● Work request:
Go over the lines below, and when one contains the word "agent", copy it.

● Entries shown:
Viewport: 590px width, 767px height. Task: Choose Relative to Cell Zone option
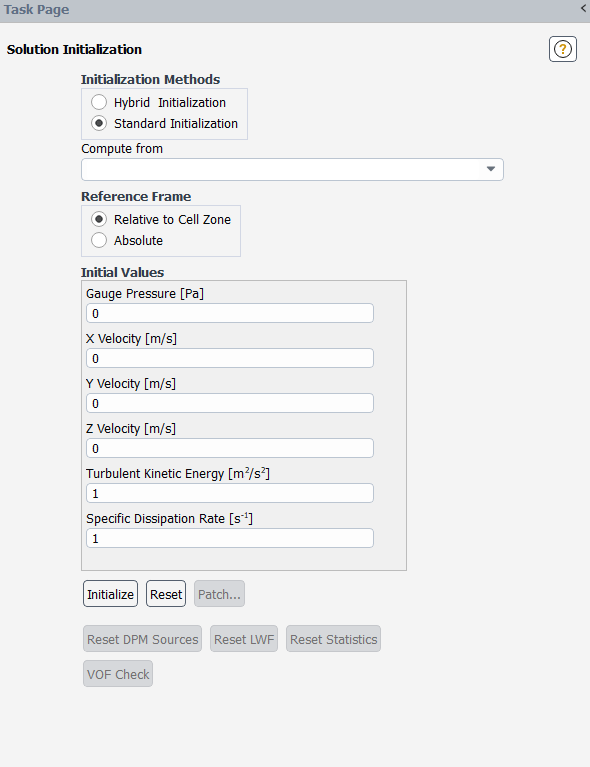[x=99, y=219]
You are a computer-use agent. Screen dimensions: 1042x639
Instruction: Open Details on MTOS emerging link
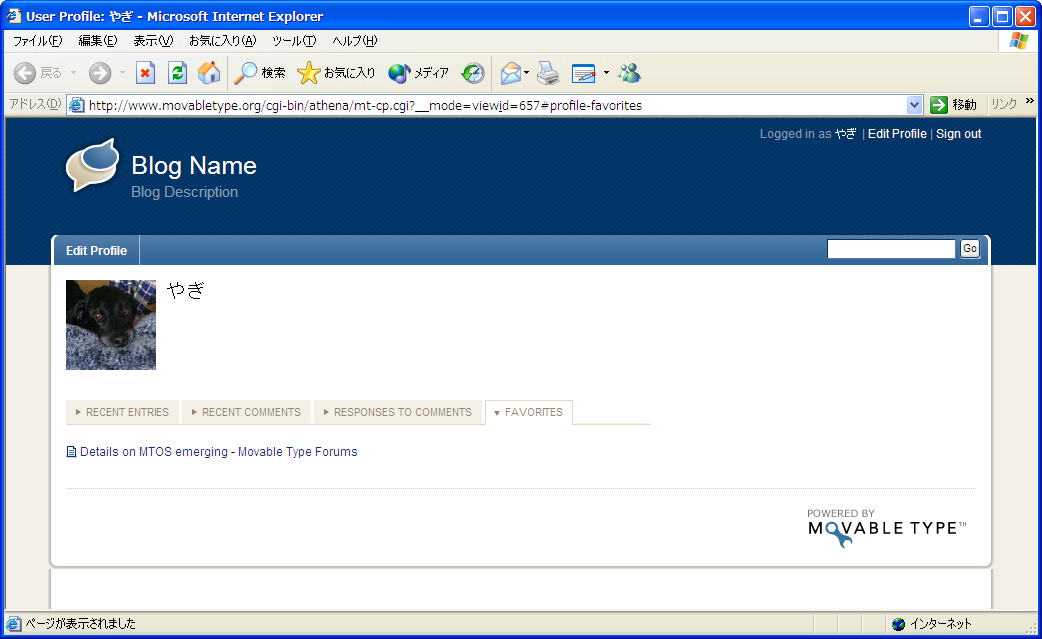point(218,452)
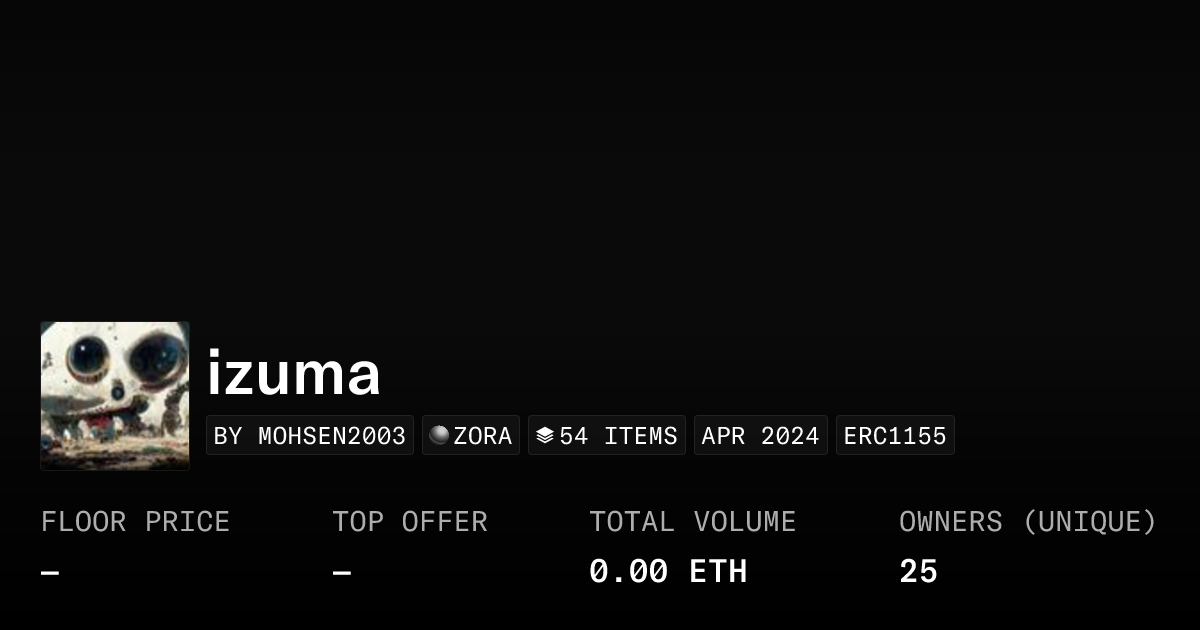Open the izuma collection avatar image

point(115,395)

---

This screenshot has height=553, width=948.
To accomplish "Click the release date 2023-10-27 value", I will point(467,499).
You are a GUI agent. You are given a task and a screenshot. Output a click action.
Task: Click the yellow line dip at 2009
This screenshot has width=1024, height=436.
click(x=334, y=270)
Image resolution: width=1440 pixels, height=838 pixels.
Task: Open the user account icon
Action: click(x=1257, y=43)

● Finished exercise:
You are a computer-use agent. Screen dimensions: 1042x639
You are a GUI agent. You are given a task and a screenshot. Output a click action.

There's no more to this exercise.